Living Debt-Free: 3 Lessons I’ve Learned Paying Off Debt

We’ve all seen those articles floating around about how people paid off insane amounts of debt in a relatively short time while on a fairly small salary. Usually, there’s some sort of twist like: “I inherited my house” or “my parents paid off my student loans.” This won’t be one of those articles.

A few years ago, my husband (Drew) and I were in a lot of debt (for us, everyone has different thresholds). I had lived off credit cards in grad school, my husband had taken out a loan for his car, and we both had student loans. We also have a mortgage. We were sick of so much of our paychecks going toward debt each month, so we decided to start the journey toward becoming debt-free. It hasn’t been easy, but we’ve learned a lot. Today, I wanted to share just a few of the things we’ve learned over the past couple of years.
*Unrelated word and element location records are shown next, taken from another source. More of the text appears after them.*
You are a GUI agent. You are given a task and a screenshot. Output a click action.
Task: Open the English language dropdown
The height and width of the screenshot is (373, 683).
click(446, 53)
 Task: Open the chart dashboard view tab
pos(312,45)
1. It’s easier to pay off debt if you have a plan

There are many techniques for paying off debt — the snowball method, paying off the loan with the highest interest rate, debt consolidation, etc. The way you choose depends on what’s right for you, but no matter what — have a plan! Without one, it’s easy to become overwhelmed.

We chose the snowball method. We only had about a year left on Drew’s car loan, so it was pretty low at this point. We put extra cash toward that every month. Then, when that was paid off, we took the car payment amount plus our spare cash and put it toward the credit card with the lowest balance. 
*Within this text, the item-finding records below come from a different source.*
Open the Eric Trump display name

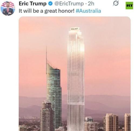[x=33, y=4]
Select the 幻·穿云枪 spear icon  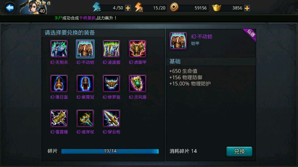click(111, 118)
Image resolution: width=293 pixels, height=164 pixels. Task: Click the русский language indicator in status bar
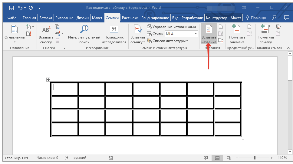click(x=80, y=158)
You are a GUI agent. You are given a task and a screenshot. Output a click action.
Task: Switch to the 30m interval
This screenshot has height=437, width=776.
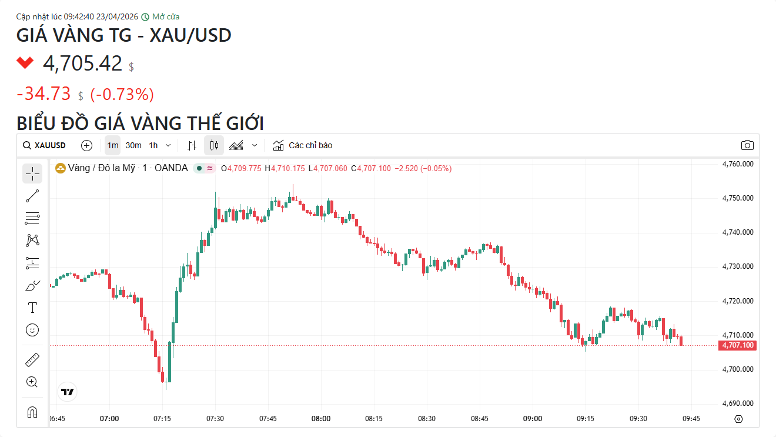(x=133, y=145)
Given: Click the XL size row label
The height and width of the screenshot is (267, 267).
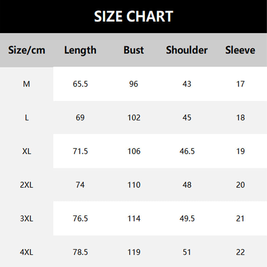Looking at the screenshot, I should tap(27, 151).
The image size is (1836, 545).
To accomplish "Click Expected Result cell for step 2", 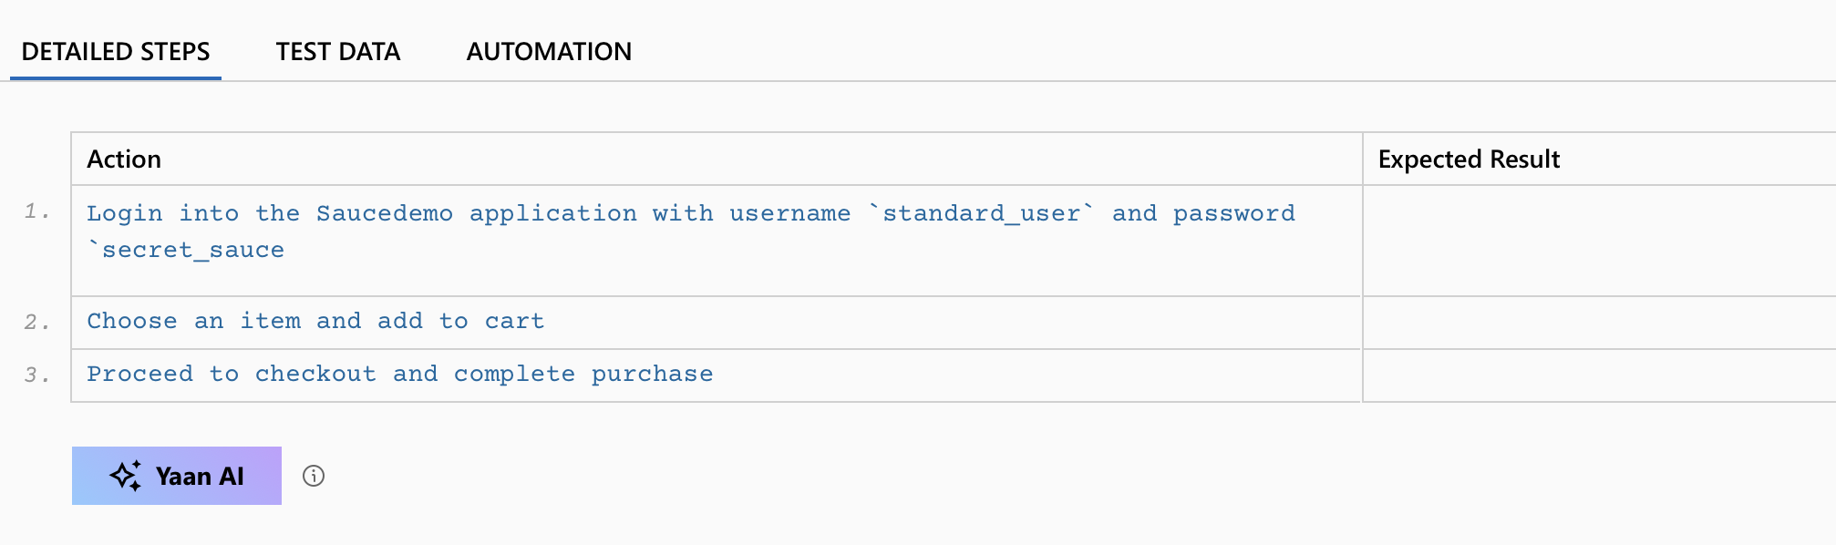I will pyautogui.click(x=1599, y=323).
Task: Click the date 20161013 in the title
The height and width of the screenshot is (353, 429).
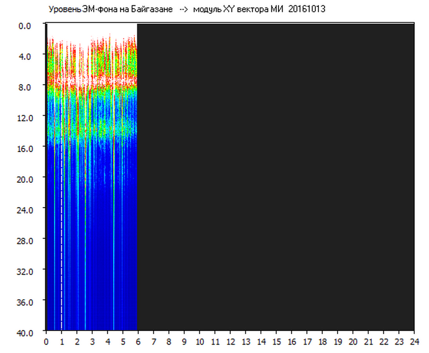Action: [306, 9]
Listen: Saving Money & Creating a Budget with Leah Janik

2. It’s addictive

Seeing a $0 balance on Drew’s car was exciting and encouraged us to keep going and pay everything else off as quickly as possible. Then, we saw a $0 balance on a credit card, and the excitement grew. Watching our debt decrease is fun, even if it means we have to sometimes sacrifice buying something we really want. 

3. Don’t beat yourself up about how much you’re paying

This one is two-fold:

  1. Don’t get upset with how much debt you have. Being discouraged about it isn’t going to help you pay it off. Instead, focus on your financial goals and recognize that you’re now taking steps to decrease that amount.
  2. Don’t panic about how much you’re paying each month. Each month, I set a budget (using EveryDollar) for how much extra will go toward our debt. Some months, it’s not a whole lot extra because we have other expenses that we have to pay, or we’re finally going on vacation. Other months, we’re putting a large amount extra toward debt (which is always a great feeling for me). 

If you’re trying to live debt-free, the biggest thing you can do is be careful that you’re not adding to the debt you already have.